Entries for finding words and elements

§

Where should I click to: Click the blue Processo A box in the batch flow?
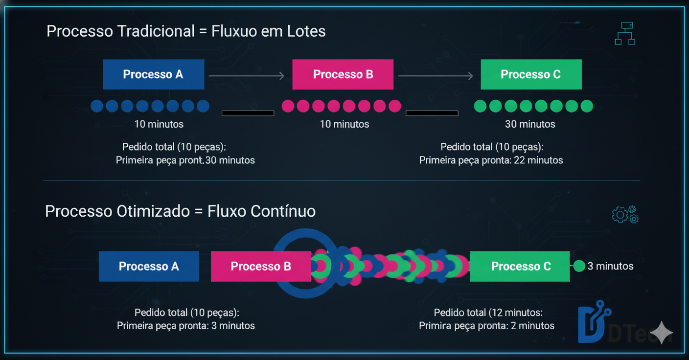(x=153, y=74)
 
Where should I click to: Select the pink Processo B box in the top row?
(x=343, y=74)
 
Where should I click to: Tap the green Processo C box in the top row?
(x=531, y=74)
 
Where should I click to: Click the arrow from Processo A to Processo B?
(x=247, y=75)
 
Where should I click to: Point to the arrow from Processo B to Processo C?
(x=436, y=75)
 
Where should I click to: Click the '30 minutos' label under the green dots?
(x=530, y=124)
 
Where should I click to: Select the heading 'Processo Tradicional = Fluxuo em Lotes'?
(x=186, y=31)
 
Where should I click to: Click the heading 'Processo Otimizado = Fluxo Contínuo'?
(x=180, y=211)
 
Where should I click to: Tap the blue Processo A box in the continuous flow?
(x=149, y=266)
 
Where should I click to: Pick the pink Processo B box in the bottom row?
(x=260, y=266)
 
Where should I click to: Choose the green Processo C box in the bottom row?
(x=520, y=266)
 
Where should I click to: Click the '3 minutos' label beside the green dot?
(x=610, y=266)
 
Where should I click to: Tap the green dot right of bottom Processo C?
(x=579, y=266)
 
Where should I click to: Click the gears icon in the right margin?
(x=625, y=214)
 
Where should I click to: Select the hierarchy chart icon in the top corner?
(x=624, y=34)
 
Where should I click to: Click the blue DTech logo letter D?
(x=591, y=324)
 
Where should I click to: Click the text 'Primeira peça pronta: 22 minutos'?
(x=491, y=160)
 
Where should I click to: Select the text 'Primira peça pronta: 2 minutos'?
(x=486, y=326)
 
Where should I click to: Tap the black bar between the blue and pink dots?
(x=248, y=113)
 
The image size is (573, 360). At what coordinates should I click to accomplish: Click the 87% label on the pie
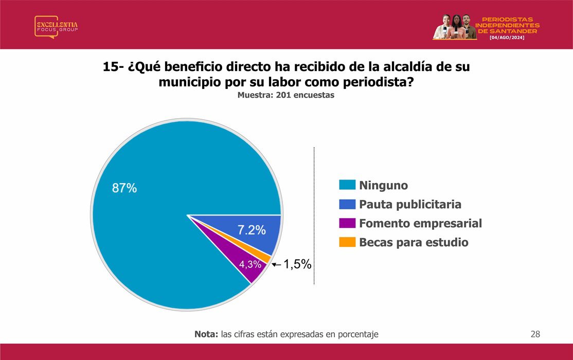click(124, 188)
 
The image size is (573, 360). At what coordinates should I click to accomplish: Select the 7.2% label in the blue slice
click(252, 230)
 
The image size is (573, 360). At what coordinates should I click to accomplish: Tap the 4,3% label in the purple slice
click(250, 264)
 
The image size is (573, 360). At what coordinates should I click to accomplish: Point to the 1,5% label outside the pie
click(297, 264)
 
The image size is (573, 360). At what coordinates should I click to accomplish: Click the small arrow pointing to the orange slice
click(277, 264)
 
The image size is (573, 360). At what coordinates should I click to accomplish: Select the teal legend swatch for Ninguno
click(347, 185)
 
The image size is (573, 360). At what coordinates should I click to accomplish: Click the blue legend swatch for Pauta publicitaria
click(347, 204)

§

What you need to do
Turn every line of the material above into a Markdown table with the columns "No." and "Text." Number each line in order, skip the blank lines, and leave out the pictures.

Result of the exercise
| No. | Text |
|---|---|
| 1 | Where should I click to: Click the blue Processo A box in the batch flow? |
| 2 | (x=153, y=74) |
| 3 | Where should I click to: Select the pink Processo B box in the top row? |
| 4 | (x=343, y=74) |
| 5 | Where should I click to: Tap the green Processo C box in the top row? |
| 6 | (x=531, y=74) |
| 7 | Where should I click to: Click the arrow from Processo A to Processo B? |
| 8 | (x=247, y=75) |
| 9 | Where should I click to: Point to the arrow from Processo B to Processo C? |
| 10 | (x=436, y=75) |
| 11 | Where should I click to: Click the '30 minutos' label under the green dots? |
| 12 | (x=530, y=124) |
| 13 | Where should I click to: Select the heading 'Processo Tradicional = Fluxuo em Lotes'? |
| 14 | (x=186, y=31) |
| 15 | Where should I click to: Click the heading 'Processo Otimizado = Fluxo Contínuo'? |
| 16 | (x=180, y=211) |
| 17 | Where should I click to: Tap the blue Processo A box in the continuous flow? |
| 18 | (x=149, y=266) |
| 19 | Where should I click to: Pick the pink Processo B box in the bottom row? |
| 20 | (x=260, y=266) |
| 21 | Where should I click to: Choose the green Processo C box in the bottom row? |
| 22 | (x=520, y=266) |
| 23 | Where should I click to: Click the '3 minutos' label beside the green dot? |
| 24 | (x=610, y=266) |
| 25 | Where should I click to: Tap the green dot right of bottom Processo C? |
| 26 | (x=579, y=266) |
| 27 | Where should I click to: Click the gears icon in the right margin? |
| 28 | (x=625, y=214) |
| 29 | Where should I click to: Select the hierarchy chart icon in the top corner? |
| 30 | (x=624, y=34) |
| 31 | Where should I click to: Click the blue DTech logo letter D? |
| 32 | (x=591, y=324) |
| 33 | Where should I click to: Click the text 'Primeira peça pronta: 22 minutos'? |
| 34 | (x=491, y=160) |
| 35 | Where should I click to: Select the text 'Primira peça pronta: 2 minutos'? |
| 36 | (x=486, y=326) |
| 37 | Where should I click to: Tap the black bar between the blue and pink dots? |
| 38 | (x=248, y=113) |
| 39 | The image size is (573, 360). At what coordinates should I click to accomplish: Click the 87% label on the pie |
| 40 | click(124, 188) |
| 41 | The image size is (573, 360). At what coordinates should I click to accomplish: Select the 7.2% label in the blue slice |
| 42 | click(252, 230) |
| 43 | The image size is (573, 360). At what coordinates should I click to accomplish: Tap the 4,3% label in the purple slice |
| 44 | click(250, 264) |
| 45 | The image size is (573, 360). At what coordinates should I click to accomplish: Point to the 1,5% label outside the pie |
| 46 | click(297, 264) |
| 47 | The image size is (573, 360). At what coordinates should I click to accomplish: Click the small arrow pointing to the orange slice |
| 48 | click(277, 264) |
| 49 | The image size is (573, 360). At what coordinates should I click to accomplish: Select the teal legend swatch for Ninguno |
| 50 | click(347, 185) |
| 51 | The image size is (573, 360). At what coordinates should I click to accomplish: Click the blue legend swatch for Pauta publicitaria |
| 52 | click(347, 204) |